Roland frappe sur le perron de sardoine,
L’acier grince, sans se rompre, ni s’ébrécher.
Quand il voit qu’il ne peut la rompre,
Au dedans de lui, il déplore le sort de son épée :
« Oh ! Durandal ! comme tu es claire et blanche,
Comme tu luis et flamboies au soleil !
Charles était aux vallons de Maurienne,
Quand Dieu lui manda du ciel par son ange
Qu’il te donnât à un vaillant capitaine.
Le noble, le grand Roi la ceignit donc à mon côté ;
Avec elle, je lui conquis l’Anjou et la Bretagne,
Je lui conquis le Poitou et le Maine,
Je lui conquis la libre Normandie,
Je lui conquis la Provence et l’Aquitaine,
La Lombardie et toute la Romagne,
Je lui conquis la Bavière et les Flandres,
La Bulgarie et toute la Pologne,
Constantinople, dont il reçut l’hommage,
Et la Saxe, où tout va selon ses désirs,
Je lui conquis Écosse, Galles, Irlande
Et l’Angleterre, dont il a fait son domaine privé.
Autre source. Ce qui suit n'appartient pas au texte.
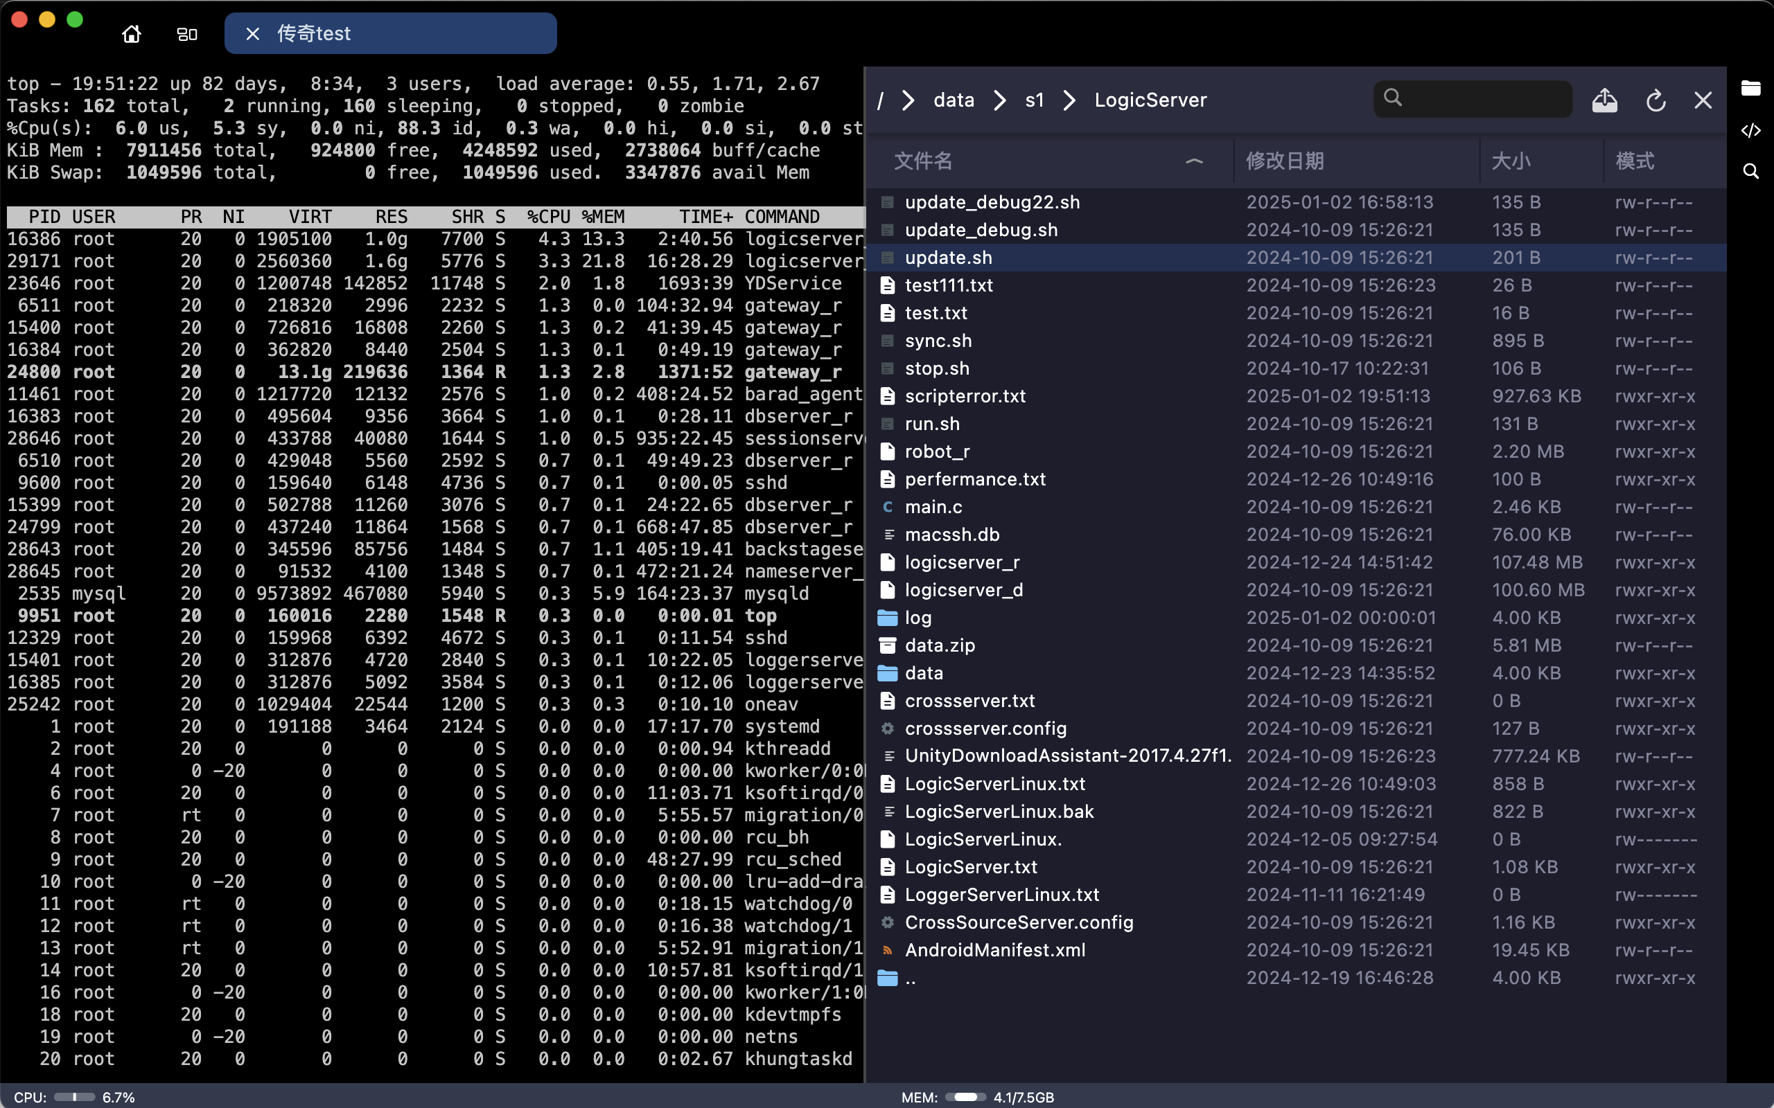This screenshot has height=1108, width=1774.
Task: Open the parent directory .. folder
Action: coord(910,978)
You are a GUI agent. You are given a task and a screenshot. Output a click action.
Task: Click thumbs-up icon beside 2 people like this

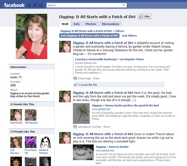click(x=76, y=84)
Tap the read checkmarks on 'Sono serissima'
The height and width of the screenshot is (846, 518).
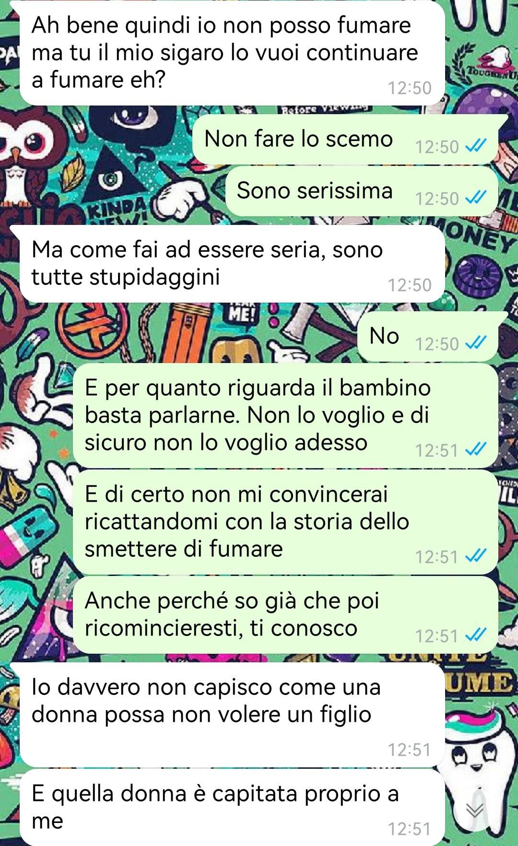coord(476,198)
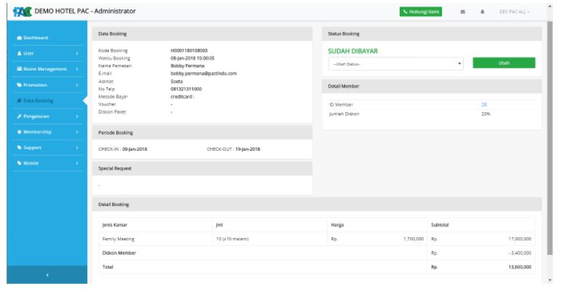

En ai-je conquis des pays et des contrées
Que Charles, à la barbe blanche, possède !
Je souffre, pour cette épée, une pesante douleur.
Plutôt mourir que la laisser aux païens.
Seigneur Dieu le père, ne laissez pas déshonorer la France ! »


CLXXVI

Roland frappe sur une pierre grise,
Il en abat plus que je n’en puis dire,
L’acier grince, sans se rompre ni s’ébrécher,
L’épée rebondit en haut vers le ciel.